An alternative business model (with different risks) involves development of more conventional small molecules in concert with “druggable” targets. Several companies have repositioned themselves from biology-based companies to small molecule drug development companies. A key for all of these companies is a broadly applicable discovery technology. Companies in this sector used revenues from their biology to support the development of a chemistry infrastructure. As their discovery platform can be applied across a variety of targets, they companies may be able to keep portions of their biology proprietary and thereby retaining some degree of competitive advantage. Here again, successful investing requires scientific understanding of the proprietary biology along with understanding the likelihood that a given company will succeed in developing drug leads with a therapeutic and chemical profile that will result in clinical efficacy and viability in formulation and production.

A third type of opportunity arises from companies that build expertise in chemistry. Major pharmaceutical companies are already very good at chemistry, so a novel way of going about the chemistry that can confer a proprietary advantage is required. Structure-based drug design and combinatorial chemistry are examples of such methodologies. New technologies that can increase the diversity of chemical libraries or bias those libraries towards compounds with drug like properties will continue to be in high demand. Here successful investing involves both scientific due diligence as well as understanding of which larger companies could be competitors or viable partners. Because of the strong competitive position enjoyed by pharmaceutical companies in this area, investors should also pay attention to the management team and the ongoing mitigation of the company’s execution risk.

Yet another business model is one in which companies focus on gene families. Such target families include G-protein coupled receptors, ion channels, and enzyme subclasses such as kinases or proteases. Genomic advances have yielded many new targets falling into these families. Working on multiple members of a family can bring significant synergies. Target validation approaches, screening assay development, and selection of appropriate chemical libraries are often highly similar across multiple targets from a single family. Just as with some of the early genomics/biology based companies one can generate revenues by partnering some targets while keeping other targets for internal development.
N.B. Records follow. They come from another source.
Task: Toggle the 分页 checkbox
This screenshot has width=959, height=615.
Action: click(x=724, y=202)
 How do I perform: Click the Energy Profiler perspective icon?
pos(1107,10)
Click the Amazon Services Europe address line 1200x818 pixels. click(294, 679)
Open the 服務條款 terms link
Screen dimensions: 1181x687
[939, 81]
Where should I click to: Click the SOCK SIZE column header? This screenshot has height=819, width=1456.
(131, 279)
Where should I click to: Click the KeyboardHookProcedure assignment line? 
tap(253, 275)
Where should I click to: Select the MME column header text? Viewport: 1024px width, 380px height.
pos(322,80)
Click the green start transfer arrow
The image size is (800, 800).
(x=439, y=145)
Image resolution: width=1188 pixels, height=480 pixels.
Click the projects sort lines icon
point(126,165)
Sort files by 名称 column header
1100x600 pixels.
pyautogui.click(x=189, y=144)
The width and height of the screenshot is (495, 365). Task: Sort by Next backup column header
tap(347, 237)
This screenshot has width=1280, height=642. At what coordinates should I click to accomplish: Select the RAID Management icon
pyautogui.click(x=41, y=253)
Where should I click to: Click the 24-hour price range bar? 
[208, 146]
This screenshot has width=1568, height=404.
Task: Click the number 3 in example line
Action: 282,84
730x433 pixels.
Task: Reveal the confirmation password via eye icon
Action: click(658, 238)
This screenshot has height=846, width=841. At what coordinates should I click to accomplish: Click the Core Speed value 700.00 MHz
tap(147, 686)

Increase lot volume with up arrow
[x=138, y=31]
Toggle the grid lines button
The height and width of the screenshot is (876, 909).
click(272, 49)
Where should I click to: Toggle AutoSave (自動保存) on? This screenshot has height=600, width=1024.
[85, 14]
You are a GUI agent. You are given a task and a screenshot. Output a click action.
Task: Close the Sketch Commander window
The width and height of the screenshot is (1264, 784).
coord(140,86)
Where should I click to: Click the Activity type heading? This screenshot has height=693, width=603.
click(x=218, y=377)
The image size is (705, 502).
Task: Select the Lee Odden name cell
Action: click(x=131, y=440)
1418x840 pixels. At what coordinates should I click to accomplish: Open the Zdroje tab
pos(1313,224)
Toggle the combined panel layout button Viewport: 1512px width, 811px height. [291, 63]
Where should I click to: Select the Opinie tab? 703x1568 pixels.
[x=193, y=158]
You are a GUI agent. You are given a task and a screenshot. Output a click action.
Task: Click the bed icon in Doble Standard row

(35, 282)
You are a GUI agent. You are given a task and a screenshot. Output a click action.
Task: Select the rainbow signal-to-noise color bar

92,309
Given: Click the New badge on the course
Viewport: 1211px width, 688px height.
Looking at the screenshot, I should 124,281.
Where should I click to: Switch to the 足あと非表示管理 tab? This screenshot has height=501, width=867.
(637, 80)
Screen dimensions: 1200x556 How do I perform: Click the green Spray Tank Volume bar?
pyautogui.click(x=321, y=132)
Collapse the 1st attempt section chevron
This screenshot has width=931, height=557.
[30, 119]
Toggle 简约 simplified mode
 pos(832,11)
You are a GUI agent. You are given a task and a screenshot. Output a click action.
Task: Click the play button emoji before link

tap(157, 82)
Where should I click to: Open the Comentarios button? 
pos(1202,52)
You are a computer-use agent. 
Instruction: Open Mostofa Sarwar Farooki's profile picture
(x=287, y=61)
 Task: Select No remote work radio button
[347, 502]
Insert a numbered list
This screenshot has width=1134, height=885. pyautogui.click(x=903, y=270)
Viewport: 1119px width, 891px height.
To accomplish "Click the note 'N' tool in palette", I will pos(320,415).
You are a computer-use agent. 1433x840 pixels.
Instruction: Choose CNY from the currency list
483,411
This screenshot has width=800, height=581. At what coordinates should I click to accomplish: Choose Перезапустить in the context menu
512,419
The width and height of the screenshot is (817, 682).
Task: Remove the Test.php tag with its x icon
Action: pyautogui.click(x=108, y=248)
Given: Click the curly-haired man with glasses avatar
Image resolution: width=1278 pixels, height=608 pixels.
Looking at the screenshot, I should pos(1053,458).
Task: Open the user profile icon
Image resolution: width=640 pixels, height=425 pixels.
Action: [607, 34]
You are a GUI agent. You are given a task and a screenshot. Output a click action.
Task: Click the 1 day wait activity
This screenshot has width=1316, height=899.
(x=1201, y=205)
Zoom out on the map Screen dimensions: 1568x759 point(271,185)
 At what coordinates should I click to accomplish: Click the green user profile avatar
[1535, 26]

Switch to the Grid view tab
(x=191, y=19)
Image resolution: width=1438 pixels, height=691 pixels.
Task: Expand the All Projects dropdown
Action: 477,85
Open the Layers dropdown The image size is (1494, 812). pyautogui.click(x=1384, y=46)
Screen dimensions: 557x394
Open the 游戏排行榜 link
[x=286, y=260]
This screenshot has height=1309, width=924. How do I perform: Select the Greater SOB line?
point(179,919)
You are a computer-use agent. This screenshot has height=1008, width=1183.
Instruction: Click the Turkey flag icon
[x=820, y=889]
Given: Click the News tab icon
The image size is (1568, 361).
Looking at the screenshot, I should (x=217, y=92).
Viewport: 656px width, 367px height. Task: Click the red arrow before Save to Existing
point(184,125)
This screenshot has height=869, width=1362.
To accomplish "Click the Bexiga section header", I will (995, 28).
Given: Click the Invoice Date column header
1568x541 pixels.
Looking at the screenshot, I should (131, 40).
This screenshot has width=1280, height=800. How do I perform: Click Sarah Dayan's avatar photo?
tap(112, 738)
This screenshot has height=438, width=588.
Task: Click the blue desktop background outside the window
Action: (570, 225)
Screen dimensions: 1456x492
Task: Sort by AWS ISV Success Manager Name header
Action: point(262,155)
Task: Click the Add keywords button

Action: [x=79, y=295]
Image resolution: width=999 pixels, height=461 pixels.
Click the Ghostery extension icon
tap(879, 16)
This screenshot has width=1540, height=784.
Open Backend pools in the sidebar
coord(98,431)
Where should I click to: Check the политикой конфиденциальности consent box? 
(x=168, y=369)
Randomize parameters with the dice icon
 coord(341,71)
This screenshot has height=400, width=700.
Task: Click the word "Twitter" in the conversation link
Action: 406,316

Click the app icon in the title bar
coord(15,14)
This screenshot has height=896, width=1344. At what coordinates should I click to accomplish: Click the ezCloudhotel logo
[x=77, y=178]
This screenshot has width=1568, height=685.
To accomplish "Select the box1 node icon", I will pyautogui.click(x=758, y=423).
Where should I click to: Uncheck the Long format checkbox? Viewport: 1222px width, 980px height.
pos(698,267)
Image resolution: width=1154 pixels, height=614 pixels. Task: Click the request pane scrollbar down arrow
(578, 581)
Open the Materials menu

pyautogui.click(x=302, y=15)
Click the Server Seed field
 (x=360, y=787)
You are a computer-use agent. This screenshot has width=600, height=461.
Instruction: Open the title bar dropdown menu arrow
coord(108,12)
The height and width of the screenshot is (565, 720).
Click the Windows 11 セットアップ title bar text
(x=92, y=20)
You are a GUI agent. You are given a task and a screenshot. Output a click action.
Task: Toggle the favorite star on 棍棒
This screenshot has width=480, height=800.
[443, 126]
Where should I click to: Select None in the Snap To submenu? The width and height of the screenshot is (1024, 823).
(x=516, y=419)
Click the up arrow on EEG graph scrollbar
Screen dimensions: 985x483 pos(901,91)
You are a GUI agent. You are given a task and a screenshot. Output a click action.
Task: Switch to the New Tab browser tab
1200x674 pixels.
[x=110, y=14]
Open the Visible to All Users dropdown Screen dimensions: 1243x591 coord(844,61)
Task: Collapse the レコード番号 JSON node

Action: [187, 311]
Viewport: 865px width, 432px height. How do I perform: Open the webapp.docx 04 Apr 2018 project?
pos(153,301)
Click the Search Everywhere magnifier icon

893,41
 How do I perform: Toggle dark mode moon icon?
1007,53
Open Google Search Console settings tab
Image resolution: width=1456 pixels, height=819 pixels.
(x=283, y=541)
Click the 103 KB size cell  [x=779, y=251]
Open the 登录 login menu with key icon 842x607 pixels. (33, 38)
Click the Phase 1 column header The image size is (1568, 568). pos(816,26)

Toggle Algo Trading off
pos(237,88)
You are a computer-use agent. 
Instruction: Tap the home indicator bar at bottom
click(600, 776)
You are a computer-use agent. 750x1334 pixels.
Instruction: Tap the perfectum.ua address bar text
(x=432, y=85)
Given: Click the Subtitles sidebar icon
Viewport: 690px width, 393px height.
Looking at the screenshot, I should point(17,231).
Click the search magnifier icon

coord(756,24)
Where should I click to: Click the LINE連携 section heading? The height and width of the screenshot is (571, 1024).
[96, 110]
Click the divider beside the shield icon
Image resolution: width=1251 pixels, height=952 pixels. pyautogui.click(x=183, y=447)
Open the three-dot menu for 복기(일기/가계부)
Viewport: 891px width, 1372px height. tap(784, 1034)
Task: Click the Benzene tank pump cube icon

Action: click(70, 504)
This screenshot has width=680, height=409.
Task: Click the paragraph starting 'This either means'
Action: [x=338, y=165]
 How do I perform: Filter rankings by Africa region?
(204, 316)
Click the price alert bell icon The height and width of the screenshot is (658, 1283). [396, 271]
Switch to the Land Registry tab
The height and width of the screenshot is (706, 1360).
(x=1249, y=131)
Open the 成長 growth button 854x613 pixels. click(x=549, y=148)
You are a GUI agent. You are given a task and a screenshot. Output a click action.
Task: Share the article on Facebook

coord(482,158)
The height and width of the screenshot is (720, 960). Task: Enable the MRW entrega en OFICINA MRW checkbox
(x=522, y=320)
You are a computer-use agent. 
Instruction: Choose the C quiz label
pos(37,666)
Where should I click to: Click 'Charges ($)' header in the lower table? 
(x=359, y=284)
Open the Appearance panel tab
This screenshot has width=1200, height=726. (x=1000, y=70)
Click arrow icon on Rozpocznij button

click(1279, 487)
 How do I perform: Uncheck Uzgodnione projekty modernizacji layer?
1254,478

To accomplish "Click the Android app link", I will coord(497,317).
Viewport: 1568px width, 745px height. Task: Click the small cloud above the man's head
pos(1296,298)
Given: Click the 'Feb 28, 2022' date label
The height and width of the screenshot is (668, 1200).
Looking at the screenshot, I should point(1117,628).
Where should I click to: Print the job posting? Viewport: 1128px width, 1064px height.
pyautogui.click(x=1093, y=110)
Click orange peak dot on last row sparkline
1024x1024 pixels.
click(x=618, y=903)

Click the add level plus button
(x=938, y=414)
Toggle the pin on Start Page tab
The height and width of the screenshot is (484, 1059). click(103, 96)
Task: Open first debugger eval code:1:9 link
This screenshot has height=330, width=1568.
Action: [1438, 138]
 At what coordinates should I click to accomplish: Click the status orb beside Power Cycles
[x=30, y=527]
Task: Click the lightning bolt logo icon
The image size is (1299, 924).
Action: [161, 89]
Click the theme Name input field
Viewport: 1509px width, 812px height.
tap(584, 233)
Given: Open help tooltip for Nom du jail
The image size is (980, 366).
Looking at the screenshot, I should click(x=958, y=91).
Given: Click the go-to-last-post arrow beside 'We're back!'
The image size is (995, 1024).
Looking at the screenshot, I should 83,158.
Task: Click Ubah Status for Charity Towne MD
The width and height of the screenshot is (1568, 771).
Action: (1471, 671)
An approach focused on target families has become increasingly common in drug discovery.

In Millennia’s view it is necessary to consider factors more related to ultimate source of liquidity when evaluating early stage discovery companies:

    1) How close is the company’s technology to discovery of the actual therapeutic product?

2) What advantage relative to major pharmaceutical companies does the company have?

3) Can the technology be applied across a range of potential targets of commercial interest?

4) Can the technology be partnered to generate revenues to build the infrastructure for their own internal drug discovery?

5) What does the company lack in structure, technology or strategy in terms of liquidity opportunities and how might such gaps be filled?

The greatest value creation in drug discovery technologies comes when those technologies are translated into drugs. Making successful drugs requires an in-depth understanding of biology. For small molecule drugs, it also requires marrying that understanding to solid medicinal chemistry. Emerging biotechnology companies usually have strong expertise in one or the other but are increasingly likely to require both. Successful companies can be built with either as a starting point, but the marriage of the two is now likely to occur earlier in an emerging company’s evolution. We feel that investing in such companies can be a significant source of wealth generation.